Task goal
Read each of the lines below and tally those with "count"; the tally is the whole answer.

····················

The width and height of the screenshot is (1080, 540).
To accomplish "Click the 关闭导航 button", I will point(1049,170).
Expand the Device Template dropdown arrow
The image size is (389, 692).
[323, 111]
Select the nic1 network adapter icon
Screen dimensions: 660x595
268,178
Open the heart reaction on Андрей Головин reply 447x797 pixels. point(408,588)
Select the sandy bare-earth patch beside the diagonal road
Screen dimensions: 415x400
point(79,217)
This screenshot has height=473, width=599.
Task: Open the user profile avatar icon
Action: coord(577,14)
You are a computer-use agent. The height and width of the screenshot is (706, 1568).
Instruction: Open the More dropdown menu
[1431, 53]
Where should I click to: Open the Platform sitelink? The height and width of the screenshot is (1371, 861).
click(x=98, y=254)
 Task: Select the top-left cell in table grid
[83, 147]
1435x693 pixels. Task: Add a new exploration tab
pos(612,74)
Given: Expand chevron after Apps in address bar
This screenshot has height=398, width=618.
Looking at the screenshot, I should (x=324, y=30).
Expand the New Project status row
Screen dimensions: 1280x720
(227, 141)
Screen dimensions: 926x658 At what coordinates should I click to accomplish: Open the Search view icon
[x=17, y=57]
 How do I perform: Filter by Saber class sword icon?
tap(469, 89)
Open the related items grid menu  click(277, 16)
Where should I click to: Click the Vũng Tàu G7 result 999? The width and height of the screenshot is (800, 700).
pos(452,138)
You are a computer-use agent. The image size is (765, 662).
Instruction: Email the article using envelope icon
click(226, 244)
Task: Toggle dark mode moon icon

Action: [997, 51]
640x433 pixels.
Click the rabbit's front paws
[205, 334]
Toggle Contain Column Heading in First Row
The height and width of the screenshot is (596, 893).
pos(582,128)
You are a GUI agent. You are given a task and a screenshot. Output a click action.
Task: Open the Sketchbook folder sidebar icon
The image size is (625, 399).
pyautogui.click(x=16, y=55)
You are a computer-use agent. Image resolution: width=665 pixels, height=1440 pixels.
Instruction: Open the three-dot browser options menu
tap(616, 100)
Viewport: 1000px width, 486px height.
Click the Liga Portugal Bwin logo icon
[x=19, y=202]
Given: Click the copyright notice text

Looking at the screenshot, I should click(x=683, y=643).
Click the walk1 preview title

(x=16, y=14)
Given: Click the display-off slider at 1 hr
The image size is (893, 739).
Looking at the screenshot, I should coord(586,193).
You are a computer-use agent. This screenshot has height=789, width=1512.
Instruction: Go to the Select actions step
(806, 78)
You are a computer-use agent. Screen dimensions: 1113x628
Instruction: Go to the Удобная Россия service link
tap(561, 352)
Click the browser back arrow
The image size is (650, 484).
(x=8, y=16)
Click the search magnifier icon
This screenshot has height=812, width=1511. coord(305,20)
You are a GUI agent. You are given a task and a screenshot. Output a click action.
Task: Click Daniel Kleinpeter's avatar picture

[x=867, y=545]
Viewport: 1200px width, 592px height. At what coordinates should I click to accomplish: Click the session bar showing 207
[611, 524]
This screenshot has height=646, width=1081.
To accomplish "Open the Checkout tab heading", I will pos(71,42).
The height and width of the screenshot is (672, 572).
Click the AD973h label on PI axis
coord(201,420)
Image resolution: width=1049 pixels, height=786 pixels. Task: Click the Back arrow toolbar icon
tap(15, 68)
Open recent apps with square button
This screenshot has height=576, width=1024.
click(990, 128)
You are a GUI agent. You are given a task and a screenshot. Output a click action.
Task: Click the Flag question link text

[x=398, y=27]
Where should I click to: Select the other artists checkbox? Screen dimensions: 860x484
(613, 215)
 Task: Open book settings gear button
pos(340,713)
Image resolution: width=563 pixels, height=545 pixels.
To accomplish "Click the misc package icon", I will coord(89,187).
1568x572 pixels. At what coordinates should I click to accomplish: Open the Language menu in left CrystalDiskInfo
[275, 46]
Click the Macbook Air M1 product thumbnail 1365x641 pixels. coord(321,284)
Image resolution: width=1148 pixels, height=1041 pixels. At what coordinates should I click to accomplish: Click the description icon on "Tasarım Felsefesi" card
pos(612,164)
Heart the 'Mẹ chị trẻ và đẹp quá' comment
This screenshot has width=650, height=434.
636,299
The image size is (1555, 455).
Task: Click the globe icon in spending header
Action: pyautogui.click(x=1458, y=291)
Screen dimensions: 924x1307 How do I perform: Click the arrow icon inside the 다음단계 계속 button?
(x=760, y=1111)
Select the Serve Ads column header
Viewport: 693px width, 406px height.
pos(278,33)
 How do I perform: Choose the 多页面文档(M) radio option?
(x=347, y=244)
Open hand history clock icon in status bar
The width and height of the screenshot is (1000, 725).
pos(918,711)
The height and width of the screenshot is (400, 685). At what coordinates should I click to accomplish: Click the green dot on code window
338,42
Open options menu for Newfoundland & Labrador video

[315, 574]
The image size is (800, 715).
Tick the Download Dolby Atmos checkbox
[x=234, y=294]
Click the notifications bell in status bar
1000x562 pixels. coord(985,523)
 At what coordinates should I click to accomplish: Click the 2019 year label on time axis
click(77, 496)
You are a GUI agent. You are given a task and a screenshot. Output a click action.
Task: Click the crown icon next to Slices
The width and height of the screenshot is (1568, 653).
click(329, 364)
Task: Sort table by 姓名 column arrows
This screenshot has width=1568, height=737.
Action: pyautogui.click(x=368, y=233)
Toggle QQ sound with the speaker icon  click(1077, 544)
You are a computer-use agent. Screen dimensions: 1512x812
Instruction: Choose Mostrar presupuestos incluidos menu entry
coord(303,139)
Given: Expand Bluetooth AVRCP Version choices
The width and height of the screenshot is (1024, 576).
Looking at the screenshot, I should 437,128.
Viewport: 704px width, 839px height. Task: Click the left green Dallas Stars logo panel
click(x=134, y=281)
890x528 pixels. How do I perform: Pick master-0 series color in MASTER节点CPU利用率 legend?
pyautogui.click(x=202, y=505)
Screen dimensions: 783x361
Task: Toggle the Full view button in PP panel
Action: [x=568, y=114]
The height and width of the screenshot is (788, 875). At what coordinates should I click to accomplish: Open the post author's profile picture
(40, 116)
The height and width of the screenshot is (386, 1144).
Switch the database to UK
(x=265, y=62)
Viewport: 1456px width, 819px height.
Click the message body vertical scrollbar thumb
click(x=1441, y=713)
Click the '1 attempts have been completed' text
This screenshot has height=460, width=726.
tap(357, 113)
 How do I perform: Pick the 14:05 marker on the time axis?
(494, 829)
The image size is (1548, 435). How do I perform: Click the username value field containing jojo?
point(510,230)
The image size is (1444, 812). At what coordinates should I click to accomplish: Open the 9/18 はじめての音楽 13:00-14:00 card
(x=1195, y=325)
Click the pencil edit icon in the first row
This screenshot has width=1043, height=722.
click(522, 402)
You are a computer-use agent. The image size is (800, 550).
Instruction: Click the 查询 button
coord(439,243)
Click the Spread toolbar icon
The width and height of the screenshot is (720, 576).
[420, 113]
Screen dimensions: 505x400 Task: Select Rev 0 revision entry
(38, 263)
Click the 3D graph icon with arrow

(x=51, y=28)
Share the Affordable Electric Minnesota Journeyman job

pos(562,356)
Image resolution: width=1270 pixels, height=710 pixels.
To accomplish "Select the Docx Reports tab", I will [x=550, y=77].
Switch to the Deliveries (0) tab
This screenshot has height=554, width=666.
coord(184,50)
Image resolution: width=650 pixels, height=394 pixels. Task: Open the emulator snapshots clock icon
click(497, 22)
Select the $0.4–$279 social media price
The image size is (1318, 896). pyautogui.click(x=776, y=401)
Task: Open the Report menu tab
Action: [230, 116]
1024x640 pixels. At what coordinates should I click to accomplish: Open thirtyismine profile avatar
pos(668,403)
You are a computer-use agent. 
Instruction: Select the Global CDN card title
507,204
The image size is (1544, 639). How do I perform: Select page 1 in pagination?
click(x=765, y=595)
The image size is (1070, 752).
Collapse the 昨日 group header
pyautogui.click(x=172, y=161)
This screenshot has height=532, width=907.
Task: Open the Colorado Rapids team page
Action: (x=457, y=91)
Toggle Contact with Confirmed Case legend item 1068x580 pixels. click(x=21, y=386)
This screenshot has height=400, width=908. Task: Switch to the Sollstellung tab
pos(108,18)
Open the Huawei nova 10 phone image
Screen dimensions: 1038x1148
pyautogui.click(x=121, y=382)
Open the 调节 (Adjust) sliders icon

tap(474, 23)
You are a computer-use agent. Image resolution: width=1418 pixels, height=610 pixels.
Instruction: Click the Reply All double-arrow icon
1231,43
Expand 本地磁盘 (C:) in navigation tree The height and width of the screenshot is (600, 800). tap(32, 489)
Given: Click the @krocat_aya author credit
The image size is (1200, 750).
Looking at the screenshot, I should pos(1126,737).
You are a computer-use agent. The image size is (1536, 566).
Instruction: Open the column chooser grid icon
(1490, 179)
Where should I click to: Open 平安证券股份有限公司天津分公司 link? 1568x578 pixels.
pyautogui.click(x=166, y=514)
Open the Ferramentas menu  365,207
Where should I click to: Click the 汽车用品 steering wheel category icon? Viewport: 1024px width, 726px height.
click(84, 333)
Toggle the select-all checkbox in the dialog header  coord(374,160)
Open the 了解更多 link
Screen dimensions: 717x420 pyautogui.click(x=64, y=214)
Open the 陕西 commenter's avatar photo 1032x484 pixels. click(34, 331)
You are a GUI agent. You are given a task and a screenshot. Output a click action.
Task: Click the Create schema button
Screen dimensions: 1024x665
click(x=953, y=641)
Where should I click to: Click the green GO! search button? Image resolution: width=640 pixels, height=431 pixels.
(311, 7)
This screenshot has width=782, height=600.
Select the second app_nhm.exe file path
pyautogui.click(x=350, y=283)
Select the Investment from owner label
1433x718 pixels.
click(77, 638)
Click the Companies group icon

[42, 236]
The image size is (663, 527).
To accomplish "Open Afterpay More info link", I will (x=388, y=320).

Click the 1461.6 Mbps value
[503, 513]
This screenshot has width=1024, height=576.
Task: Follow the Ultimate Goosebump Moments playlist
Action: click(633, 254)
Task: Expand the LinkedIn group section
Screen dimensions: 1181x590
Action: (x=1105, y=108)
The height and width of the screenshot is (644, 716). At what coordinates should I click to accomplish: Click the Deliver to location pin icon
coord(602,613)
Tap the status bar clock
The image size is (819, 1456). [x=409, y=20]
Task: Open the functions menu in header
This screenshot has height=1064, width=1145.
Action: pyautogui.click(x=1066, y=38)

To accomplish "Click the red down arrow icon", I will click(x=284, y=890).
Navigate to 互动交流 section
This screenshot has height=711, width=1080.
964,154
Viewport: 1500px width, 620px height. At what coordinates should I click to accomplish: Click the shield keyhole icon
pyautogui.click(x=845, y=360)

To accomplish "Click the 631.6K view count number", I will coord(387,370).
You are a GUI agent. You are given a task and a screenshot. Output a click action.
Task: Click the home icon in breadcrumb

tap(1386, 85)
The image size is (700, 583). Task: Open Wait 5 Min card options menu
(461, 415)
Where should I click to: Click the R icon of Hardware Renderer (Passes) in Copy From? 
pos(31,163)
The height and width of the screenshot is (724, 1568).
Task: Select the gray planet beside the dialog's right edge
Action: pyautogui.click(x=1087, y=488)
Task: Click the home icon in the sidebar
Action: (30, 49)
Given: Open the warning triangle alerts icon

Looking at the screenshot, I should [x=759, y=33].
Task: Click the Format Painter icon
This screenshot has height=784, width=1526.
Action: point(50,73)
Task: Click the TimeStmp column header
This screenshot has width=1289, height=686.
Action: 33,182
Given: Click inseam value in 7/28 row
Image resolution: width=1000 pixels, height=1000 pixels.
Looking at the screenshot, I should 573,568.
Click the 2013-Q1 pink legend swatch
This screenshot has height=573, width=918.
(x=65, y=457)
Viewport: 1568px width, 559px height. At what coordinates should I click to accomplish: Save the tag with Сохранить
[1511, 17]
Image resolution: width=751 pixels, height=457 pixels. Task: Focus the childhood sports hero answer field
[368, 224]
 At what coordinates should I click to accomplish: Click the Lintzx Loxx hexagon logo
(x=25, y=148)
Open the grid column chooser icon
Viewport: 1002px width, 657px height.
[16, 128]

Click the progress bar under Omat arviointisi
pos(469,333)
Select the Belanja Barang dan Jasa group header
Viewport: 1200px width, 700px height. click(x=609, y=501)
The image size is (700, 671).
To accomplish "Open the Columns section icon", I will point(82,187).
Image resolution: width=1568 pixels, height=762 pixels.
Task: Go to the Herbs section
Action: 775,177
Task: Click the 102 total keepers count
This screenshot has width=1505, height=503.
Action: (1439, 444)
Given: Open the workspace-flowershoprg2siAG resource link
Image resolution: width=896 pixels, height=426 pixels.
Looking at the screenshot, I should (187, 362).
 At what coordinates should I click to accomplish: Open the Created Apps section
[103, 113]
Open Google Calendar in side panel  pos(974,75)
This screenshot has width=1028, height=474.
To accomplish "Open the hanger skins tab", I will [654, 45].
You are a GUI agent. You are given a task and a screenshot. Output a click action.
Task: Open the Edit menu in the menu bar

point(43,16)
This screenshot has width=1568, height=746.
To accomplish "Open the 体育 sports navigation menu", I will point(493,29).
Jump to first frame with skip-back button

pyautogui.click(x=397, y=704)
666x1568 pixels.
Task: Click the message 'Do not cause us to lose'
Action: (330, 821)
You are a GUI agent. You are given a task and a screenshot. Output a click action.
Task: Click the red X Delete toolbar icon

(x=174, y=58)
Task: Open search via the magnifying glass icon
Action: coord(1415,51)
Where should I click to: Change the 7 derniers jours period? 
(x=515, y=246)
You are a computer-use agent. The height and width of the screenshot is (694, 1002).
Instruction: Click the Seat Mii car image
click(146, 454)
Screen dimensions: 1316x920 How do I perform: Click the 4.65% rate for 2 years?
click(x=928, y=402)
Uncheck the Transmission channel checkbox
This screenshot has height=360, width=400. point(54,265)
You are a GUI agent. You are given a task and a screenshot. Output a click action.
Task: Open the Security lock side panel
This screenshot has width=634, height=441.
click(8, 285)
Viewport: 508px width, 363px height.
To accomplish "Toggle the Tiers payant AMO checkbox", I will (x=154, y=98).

····················

Solution for this task
2